So what is minimally invasive surgery, and what is its role for patients with pancreatic cancer?

Traditionally, pancreatic surgery has been performed through a large incision: either underneath the ribcage or vertically down the middle of the abdomen. This incision has been necessary to provide visualization of the intra-abdominal anatomy sufficient to safely perform pancreatic resection. Recently, surgeons have adapted laparoscopic techniques to pancreatic surgery. Similar to the case with gallbladder operations, pancreatic resections are now being performed by many surgeons—in many (but not all) cases—through several small incisions instead of one large one. Even more recently, surgeons have begun using surgical robots to help perform these operations. Other than the incision used to access the abdomen, these procedures are very similar—if not exactly the same—as traditional “open” operations.

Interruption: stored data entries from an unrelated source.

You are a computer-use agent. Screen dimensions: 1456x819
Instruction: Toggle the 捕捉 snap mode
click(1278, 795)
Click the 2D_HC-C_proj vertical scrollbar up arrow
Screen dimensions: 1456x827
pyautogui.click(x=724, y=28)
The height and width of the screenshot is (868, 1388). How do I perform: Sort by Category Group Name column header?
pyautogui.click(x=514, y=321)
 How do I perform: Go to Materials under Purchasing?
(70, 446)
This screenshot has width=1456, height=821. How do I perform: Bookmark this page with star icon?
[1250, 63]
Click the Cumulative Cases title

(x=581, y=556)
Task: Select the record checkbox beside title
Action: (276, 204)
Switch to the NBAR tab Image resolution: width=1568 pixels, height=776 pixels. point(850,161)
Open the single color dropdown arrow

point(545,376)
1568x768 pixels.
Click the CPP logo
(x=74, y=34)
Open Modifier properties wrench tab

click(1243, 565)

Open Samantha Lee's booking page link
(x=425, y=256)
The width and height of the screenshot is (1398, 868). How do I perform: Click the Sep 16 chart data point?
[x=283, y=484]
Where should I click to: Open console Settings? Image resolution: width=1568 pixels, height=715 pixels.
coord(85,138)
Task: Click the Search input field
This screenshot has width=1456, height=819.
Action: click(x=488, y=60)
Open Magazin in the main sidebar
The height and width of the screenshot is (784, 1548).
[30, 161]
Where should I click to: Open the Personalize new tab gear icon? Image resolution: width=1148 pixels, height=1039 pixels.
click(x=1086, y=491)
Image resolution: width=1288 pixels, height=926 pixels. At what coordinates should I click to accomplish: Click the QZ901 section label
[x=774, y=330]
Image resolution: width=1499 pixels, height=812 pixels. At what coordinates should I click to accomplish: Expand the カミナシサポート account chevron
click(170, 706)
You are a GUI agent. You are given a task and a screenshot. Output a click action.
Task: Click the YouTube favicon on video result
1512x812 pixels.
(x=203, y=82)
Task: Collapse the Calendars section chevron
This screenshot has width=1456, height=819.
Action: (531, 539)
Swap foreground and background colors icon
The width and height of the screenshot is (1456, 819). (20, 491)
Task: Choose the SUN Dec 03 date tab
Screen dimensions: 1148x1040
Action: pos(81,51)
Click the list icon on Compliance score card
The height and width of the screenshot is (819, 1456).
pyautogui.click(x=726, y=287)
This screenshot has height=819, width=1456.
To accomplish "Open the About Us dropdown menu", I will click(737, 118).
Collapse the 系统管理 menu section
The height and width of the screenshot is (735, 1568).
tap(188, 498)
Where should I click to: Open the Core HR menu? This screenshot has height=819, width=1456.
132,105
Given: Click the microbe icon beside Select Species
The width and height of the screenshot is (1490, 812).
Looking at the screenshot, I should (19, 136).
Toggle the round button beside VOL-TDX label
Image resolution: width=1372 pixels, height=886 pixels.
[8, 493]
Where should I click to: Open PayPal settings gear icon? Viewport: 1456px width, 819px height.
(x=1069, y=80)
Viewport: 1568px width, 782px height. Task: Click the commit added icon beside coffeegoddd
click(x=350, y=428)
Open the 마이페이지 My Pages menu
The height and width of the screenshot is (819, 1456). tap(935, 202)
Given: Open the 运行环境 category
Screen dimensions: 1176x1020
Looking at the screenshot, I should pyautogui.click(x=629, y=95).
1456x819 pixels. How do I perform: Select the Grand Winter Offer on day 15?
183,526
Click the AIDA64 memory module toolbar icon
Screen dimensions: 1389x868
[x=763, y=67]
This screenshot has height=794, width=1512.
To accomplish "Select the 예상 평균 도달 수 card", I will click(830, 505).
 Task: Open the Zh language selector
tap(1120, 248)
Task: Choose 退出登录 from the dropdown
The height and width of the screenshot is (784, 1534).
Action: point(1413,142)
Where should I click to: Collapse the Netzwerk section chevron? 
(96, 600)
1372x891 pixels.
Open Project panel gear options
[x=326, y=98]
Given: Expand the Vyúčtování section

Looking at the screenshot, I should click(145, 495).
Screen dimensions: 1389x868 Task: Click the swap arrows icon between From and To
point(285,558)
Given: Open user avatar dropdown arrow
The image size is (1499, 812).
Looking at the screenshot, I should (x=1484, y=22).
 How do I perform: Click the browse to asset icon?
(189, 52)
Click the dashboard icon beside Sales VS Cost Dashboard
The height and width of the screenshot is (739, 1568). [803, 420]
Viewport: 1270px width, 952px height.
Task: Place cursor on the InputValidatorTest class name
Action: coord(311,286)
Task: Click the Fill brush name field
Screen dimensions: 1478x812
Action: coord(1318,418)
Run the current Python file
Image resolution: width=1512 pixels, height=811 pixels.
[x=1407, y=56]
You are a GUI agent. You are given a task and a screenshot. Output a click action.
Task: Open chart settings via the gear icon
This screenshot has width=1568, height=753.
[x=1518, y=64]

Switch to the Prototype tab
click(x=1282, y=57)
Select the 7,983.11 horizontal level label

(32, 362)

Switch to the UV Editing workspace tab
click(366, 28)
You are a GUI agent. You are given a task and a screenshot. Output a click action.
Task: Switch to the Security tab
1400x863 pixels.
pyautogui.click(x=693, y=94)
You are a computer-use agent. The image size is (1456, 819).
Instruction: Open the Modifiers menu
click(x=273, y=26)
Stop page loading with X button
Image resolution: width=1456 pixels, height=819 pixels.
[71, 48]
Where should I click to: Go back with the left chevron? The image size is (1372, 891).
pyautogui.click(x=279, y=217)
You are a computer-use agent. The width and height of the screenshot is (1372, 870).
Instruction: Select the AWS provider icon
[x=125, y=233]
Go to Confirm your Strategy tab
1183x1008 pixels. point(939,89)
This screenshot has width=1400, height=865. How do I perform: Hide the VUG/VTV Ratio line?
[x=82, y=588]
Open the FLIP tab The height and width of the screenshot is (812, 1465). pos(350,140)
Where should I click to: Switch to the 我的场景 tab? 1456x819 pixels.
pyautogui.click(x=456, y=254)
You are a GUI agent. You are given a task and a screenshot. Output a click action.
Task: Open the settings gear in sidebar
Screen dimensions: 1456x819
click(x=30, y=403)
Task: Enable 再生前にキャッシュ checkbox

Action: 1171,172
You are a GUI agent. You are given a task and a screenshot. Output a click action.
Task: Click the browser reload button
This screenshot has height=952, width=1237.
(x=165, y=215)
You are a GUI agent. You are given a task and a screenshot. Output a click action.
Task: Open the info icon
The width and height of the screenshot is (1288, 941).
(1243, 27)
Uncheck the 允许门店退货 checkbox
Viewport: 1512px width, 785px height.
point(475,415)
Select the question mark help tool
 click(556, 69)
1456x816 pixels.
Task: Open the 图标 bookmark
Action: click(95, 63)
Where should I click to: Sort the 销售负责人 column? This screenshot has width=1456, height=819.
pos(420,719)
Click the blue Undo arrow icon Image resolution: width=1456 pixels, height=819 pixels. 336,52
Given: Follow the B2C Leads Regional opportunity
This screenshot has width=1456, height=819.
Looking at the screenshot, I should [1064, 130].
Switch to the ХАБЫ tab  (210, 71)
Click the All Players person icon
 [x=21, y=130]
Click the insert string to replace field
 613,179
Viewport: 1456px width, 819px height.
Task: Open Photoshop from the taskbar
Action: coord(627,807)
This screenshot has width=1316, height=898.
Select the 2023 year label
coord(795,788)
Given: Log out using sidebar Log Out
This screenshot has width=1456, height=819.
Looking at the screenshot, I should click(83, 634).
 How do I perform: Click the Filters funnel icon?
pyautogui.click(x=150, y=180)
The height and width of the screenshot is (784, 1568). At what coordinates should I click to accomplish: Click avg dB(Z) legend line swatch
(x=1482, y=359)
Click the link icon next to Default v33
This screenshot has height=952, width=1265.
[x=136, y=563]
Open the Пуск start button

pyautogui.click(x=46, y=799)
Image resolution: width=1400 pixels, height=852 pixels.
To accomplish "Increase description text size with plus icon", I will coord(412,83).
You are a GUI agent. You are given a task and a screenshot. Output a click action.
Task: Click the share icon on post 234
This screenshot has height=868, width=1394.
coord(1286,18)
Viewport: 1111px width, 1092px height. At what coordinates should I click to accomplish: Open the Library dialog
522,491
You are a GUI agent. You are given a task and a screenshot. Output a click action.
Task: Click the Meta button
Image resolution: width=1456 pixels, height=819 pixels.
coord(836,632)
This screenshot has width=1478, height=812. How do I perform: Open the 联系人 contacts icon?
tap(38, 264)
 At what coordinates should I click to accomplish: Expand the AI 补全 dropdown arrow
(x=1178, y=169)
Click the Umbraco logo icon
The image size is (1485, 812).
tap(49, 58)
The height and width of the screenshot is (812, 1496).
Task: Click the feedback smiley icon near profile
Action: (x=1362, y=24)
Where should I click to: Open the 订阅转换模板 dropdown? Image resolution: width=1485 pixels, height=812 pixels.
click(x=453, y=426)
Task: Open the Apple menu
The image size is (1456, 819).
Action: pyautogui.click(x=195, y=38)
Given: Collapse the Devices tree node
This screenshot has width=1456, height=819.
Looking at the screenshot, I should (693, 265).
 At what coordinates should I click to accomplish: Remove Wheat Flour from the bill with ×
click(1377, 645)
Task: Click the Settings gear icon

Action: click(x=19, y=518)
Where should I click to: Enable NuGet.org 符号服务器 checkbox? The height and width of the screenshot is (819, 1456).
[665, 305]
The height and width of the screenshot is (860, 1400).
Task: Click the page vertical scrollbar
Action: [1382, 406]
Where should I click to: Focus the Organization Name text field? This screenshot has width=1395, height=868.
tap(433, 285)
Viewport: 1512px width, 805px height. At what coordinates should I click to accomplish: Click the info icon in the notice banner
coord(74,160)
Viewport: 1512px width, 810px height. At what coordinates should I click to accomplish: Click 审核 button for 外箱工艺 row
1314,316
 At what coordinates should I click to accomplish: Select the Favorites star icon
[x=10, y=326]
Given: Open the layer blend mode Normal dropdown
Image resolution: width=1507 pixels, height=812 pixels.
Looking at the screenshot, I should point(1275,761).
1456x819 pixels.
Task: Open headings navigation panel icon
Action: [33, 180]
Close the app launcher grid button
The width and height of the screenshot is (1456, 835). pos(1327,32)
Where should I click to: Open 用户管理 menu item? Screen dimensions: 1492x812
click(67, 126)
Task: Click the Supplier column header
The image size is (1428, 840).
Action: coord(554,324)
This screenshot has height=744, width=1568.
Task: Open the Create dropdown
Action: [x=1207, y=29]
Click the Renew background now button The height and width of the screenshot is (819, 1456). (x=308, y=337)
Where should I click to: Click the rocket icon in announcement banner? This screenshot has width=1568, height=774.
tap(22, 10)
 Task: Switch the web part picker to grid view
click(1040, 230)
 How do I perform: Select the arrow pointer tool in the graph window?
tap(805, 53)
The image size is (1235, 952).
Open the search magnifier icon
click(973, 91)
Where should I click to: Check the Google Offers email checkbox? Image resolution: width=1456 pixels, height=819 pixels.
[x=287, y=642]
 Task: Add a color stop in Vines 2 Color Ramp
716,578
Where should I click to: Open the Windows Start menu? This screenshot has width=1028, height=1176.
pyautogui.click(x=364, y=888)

The advantages to these minimally invasive operations are not entirely clear. Laparoscopy and robotics have been well established for patients with benign diseases such as gallstones and hernia repairs. Several good, randomized controlled studies (the highest level of evidence to support a new technique or medical approach) have compared minimally invasive to open approaches for other cancers, such as that of the colon, and showed that the two approaches are both valid. However, no good studies have compared the two surgical techniques for patients with pancreatic cancer. And, for a number of reasons it is highly unlikely such a study will ever be performed in the future.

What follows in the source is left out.